2.4 Technologie als hulpmiddel bij textielbeheer

Al eerder is gesproken over de logistiek. Aan het begin van dit hoofdstuk wordt de vraag gesteld: “Hoe weet de wasserij van wie de kleding is?” Er zijn technologische middelen bedacht die helpen het textielverzorgingsproces te beheren. Een aantal voorbeelden:

Dienstkleding kan worden voorzien van een microchip. Deze chip bevat informatie over het kledingstuk en van wie het is. Wanneer de kleding in de wasserij komt, wordt deze gescand. Zo is bekend wanneer welk kledingstuk in de wasserij is. Op het moment dat het kledingstuk de wasserij verlaat, wordt het uitgescand. Bij de aflevering bij de instelling of afdeling wordt het kledingstuk weer ingescand en op het moment dat het kledingstuk de was in gaat weer uitgescand. Op deze wijze is te traceren waar een kledingstuk is en bijkomend voordeel is dat het aantal wasbeurten bijgehouden wordt, evenals de totale hoeveelheid die gewassen wordt.

Pgg-goed kan worden voorzien van een barcode. Bovenstaand verhaal geldt dan ook voor deze kleding. Nadeel: het is een behoorlijke klus om overal barcodes in te zetten. Sommige bewoners vinden het onpersoonlijk en willen dit niet.

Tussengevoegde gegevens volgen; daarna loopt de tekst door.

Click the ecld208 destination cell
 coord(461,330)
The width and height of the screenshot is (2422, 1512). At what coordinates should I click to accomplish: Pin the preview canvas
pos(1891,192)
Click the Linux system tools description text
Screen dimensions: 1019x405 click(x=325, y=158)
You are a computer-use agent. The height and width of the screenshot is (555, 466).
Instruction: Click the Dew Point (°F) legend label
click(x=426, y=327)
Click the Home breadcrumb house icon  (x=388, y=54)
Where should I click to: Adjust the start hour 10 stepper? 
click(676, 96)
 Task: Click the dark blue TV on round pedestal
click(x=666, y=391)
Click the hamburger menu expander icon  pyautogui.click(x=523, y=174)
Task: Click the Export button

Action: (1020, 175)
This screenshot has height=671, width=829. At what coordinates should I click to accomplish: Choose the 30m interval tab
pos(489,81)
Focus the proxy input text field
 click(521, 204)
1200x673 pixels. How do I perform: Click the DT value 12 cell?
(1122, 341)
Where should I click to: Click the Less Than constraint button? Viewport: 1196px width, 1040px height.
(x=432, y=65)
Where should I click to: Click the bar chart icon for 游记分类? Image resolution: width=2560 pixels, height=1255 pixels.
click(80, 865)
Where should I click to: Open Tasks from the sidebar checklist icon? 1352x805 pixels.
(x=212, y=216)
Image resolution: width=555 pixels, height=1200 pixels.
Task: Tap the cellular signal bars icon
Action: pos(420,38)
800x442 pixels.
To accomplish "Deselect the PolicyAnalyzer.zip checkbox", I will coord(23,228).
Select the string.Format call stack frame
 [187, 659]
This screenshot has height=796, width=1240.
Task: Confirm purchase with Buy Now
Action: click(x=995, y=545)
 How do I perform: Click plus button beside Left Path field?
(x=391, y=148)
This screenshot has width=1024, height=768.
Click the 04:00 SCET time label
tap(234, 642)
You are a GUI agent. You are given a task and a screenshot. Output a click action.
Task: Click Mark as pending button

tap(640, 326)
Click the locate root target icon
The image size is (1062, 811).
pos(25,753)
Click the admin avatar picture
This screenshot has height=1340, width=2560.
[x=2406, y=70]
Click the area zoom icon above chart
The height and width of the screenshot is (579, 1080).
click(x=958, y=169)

Qr Code, Scanner, Bar Code

Pgg-goed kan ook worden gemerkt met een naam of een nummer. Zo is bekend naar wie het terug moet als het in de was geweest is. Indien de instelling een eigen wasserij heeft, is het handig ook een wascode in te sealen. Voorbeeld: code 1 is het witte was programma en code 2 het bonte wasprogramma. Zo hoeft er niet veel tijd verloren te gaan bij het sorteren van de was. Indien het nummer dan ook met het wasprogramma correspondeert, is dit nog eenvoudiger. Als het wasprogramma voorgeprogrammeerd is en voorzien is van een automatisch doseringssysteem voor wasmiddel, is de kwaliteit altijd constant.